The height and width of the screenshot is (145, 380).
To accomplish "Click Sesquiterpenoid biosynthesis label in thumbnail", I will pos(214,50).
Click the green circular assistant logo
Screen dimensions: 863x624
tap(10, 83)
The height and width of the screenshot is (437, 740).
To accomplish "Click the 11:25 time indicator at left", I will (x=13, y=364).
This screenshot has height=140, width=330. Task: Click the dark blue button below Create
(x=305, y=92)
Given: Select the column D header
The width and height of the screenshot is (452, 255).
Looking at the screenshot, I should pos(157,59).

──────────────────────────────

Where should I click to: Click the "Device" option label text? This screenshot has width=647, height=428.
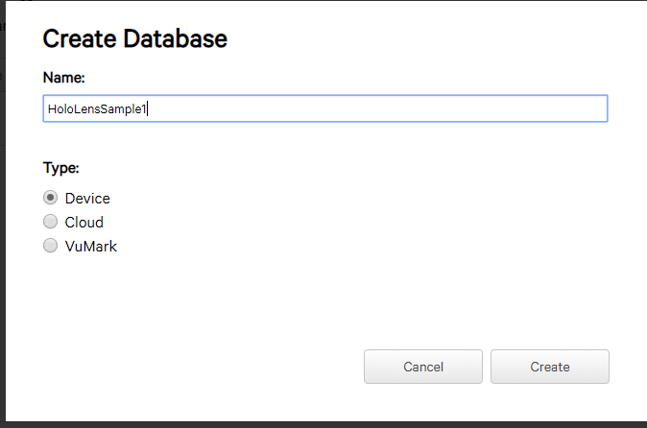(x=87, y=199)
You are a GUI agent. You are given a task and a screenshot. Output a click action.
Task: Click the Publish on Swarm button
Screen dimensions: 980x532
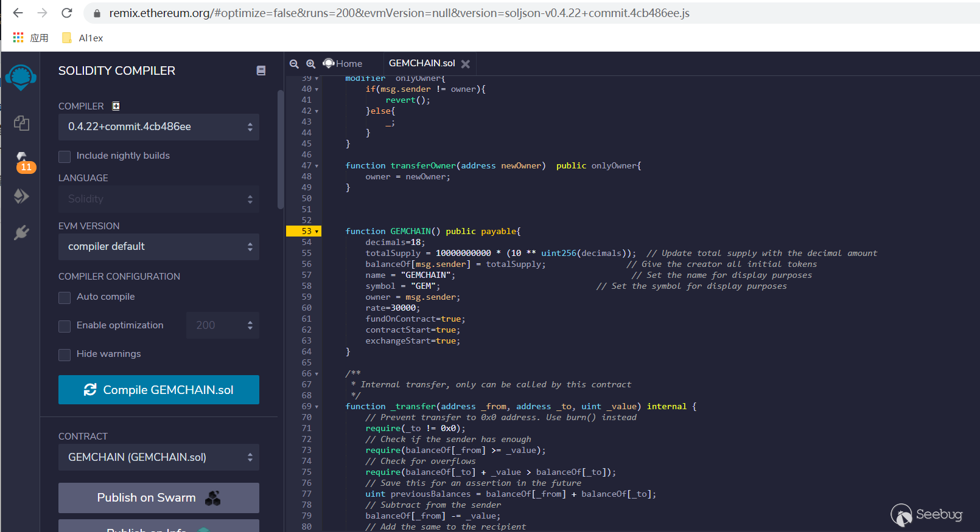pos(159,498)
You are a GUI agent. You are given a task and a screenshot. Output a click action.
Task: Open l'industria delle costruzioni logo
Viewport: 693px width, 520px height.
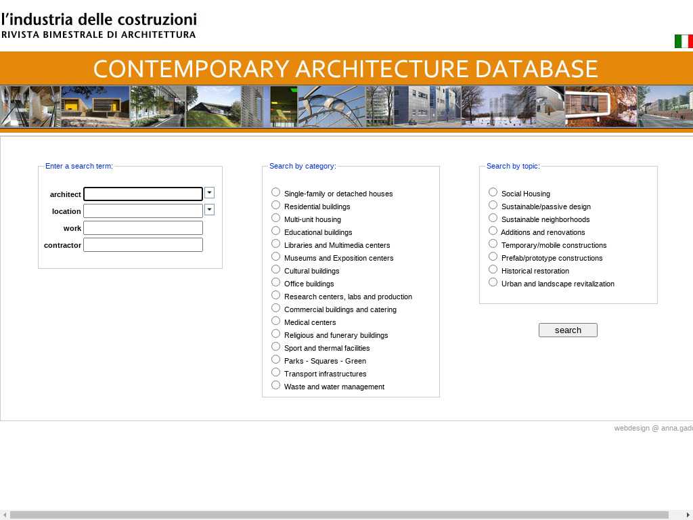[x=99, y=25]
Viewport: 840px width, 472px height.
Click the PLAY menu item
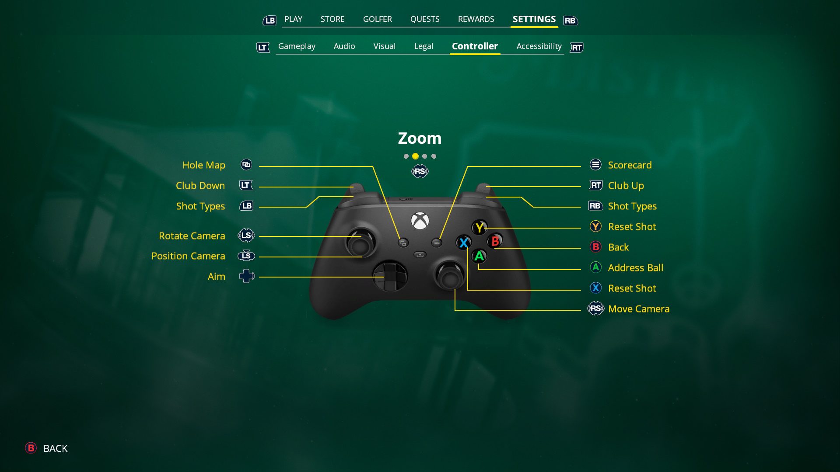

──────────────────────────────

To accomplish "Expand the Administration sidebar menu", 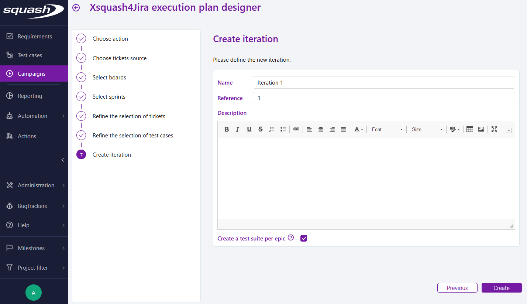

──────────────────────────────

_WORK TASK_.
Reproduce verbatim the lines above, from the line with "Viewport: 840px width, 472px height." through the line with "Click the PLAY menu item".

_PROBLEM SOLUTION_.
Viewport: 840px width, 472px height.
Click the PLAY menu item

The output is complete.